Provided records:
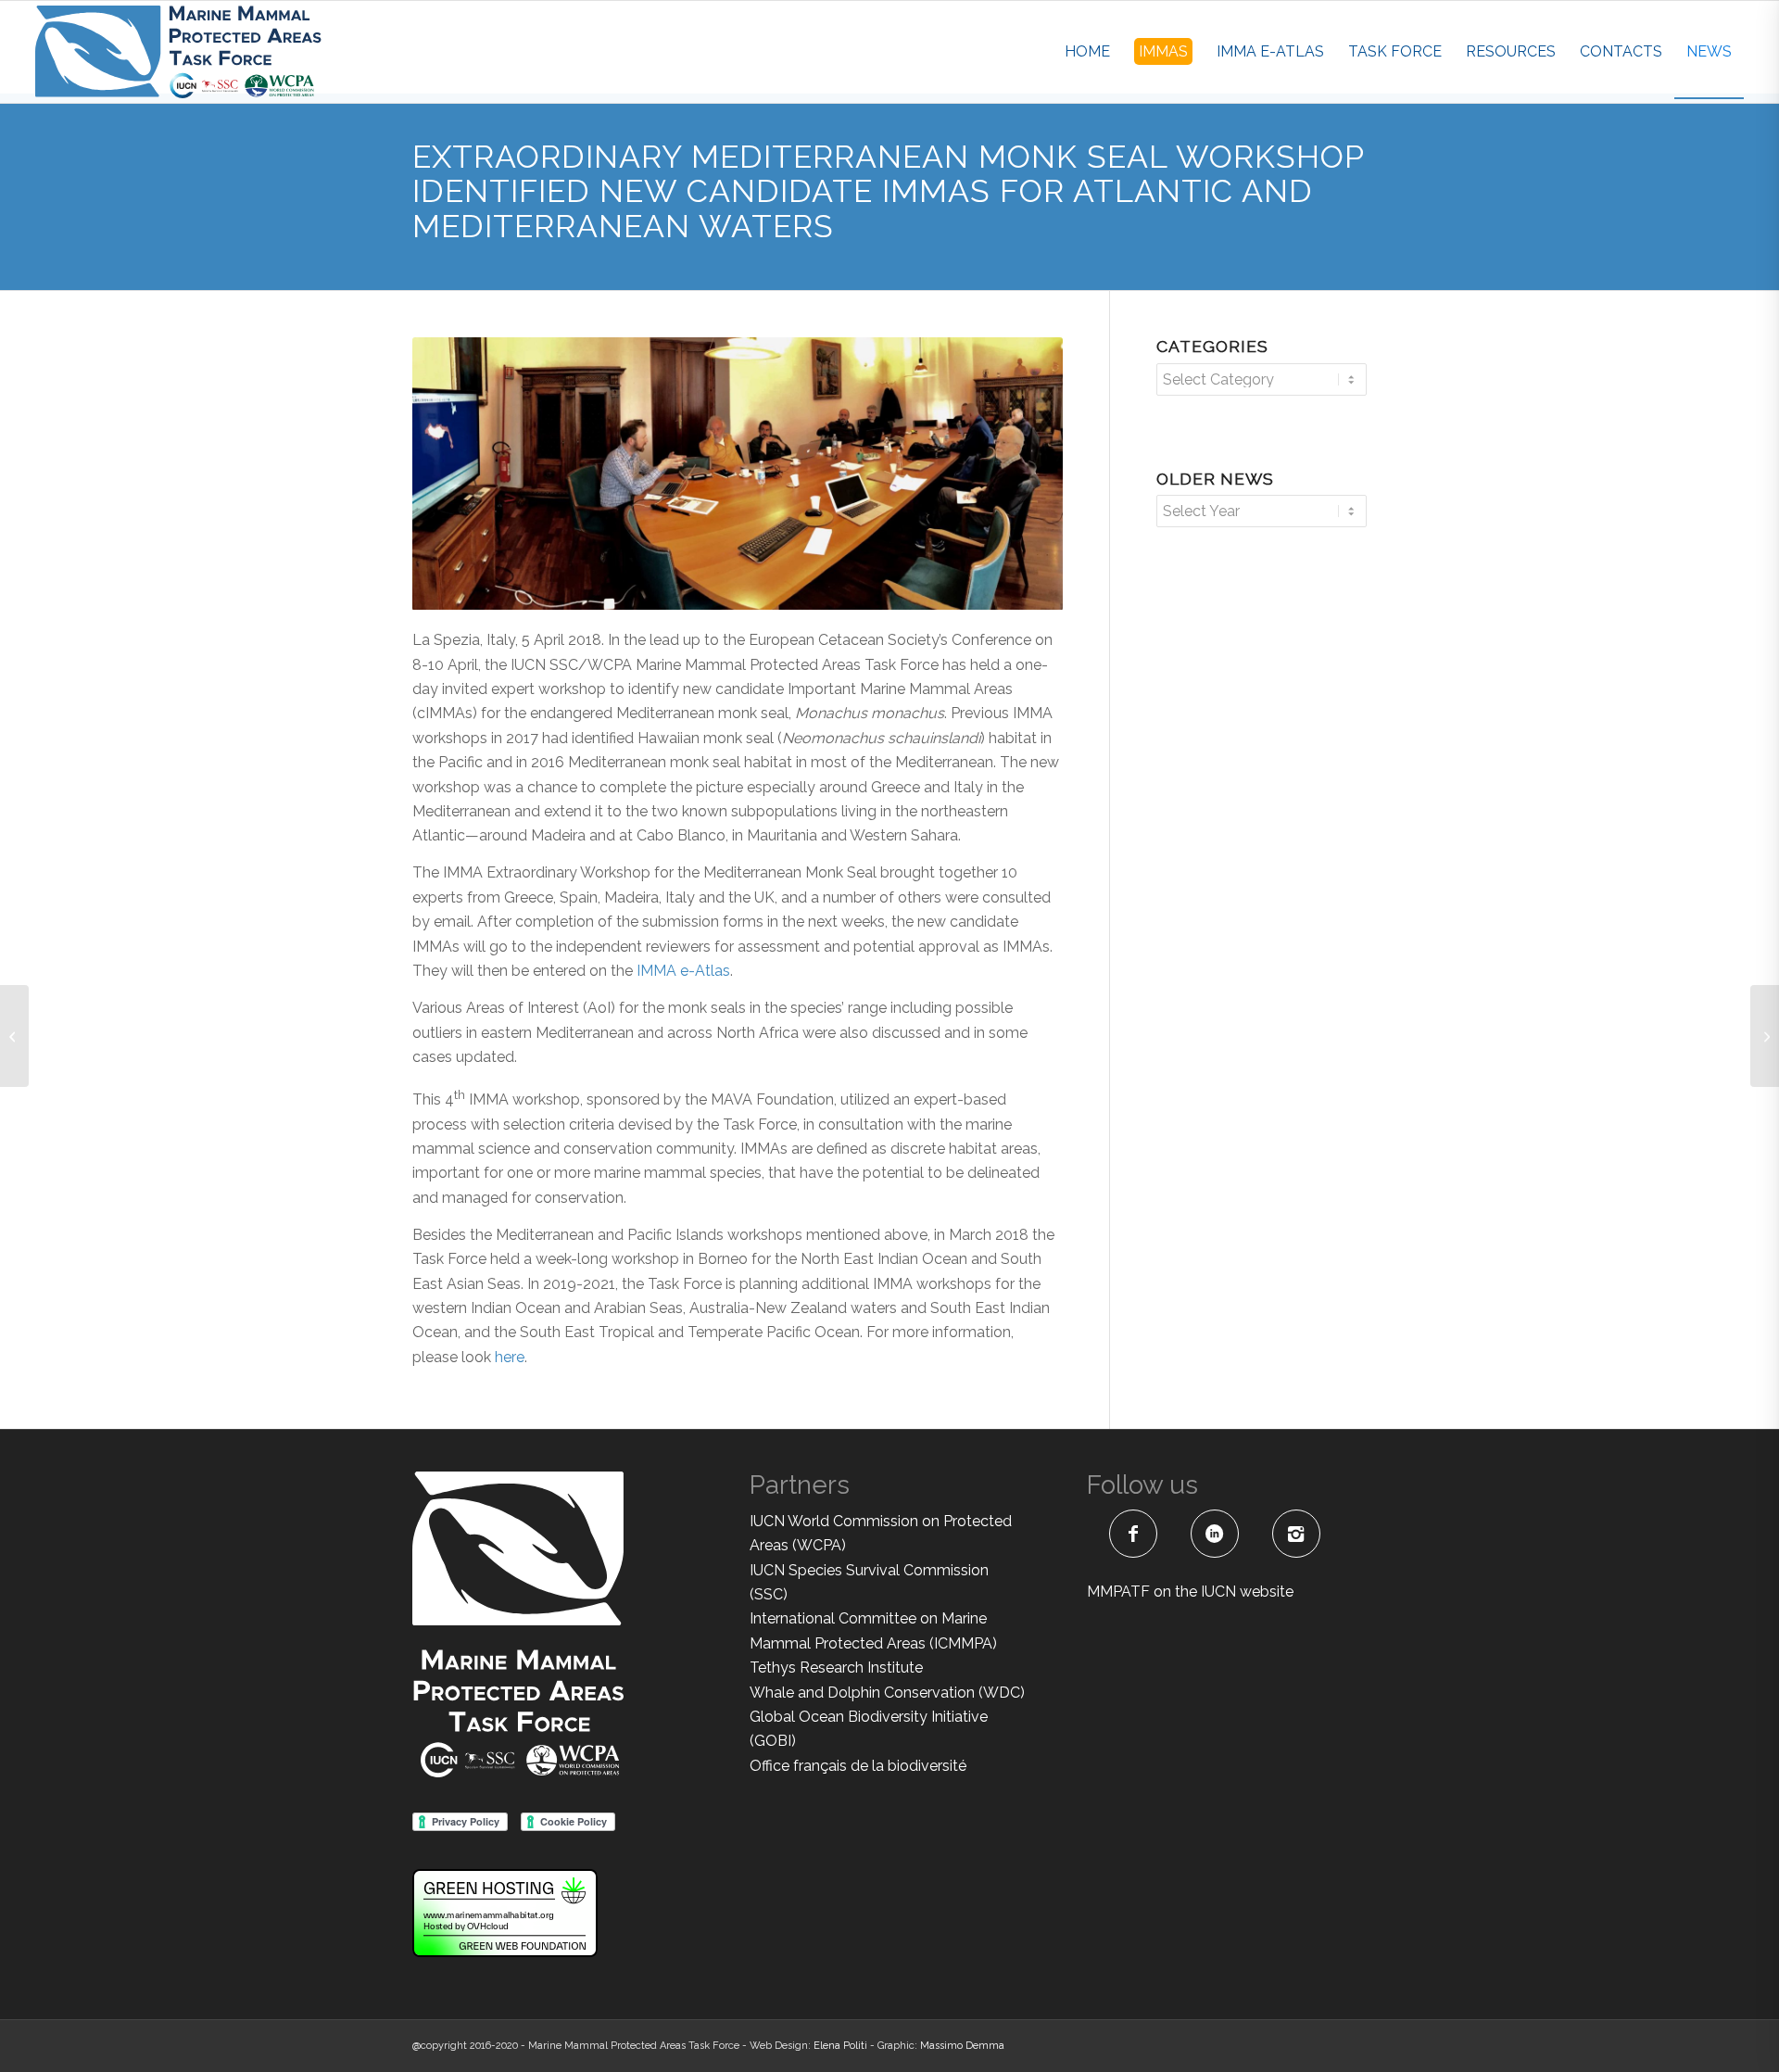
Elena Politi (840, 2046)
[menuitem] (1087, 52)
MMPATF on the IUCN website (1190, 1591)
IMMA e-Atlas (683, 970)
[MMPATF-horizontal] (178, 52)
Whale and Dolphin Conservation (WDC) (887, 1692)
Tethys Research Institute (836, 1667)
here (509, 1357)
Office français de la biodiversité (858, 1766)
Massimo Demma (962, 2046)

Work request: Repeat the listing above word for word and leave its images out.

Answer for this exercise:
Elena Politi (840, 2046)
[menuitem] (1087, 52)
MMPATF on the IUCN website (1190, 1591)
IMMA e-Atlas (683, 970)
[MMPATF-horizontal] (178, 52)
Whale and Dolphin Conservation (WDC) (887, 1692)
Tethys Research Institute (836, 1667)
here (509, 1357)
Office français de la biodiversité (858, 1766)
Massimo Demma (962, 2046)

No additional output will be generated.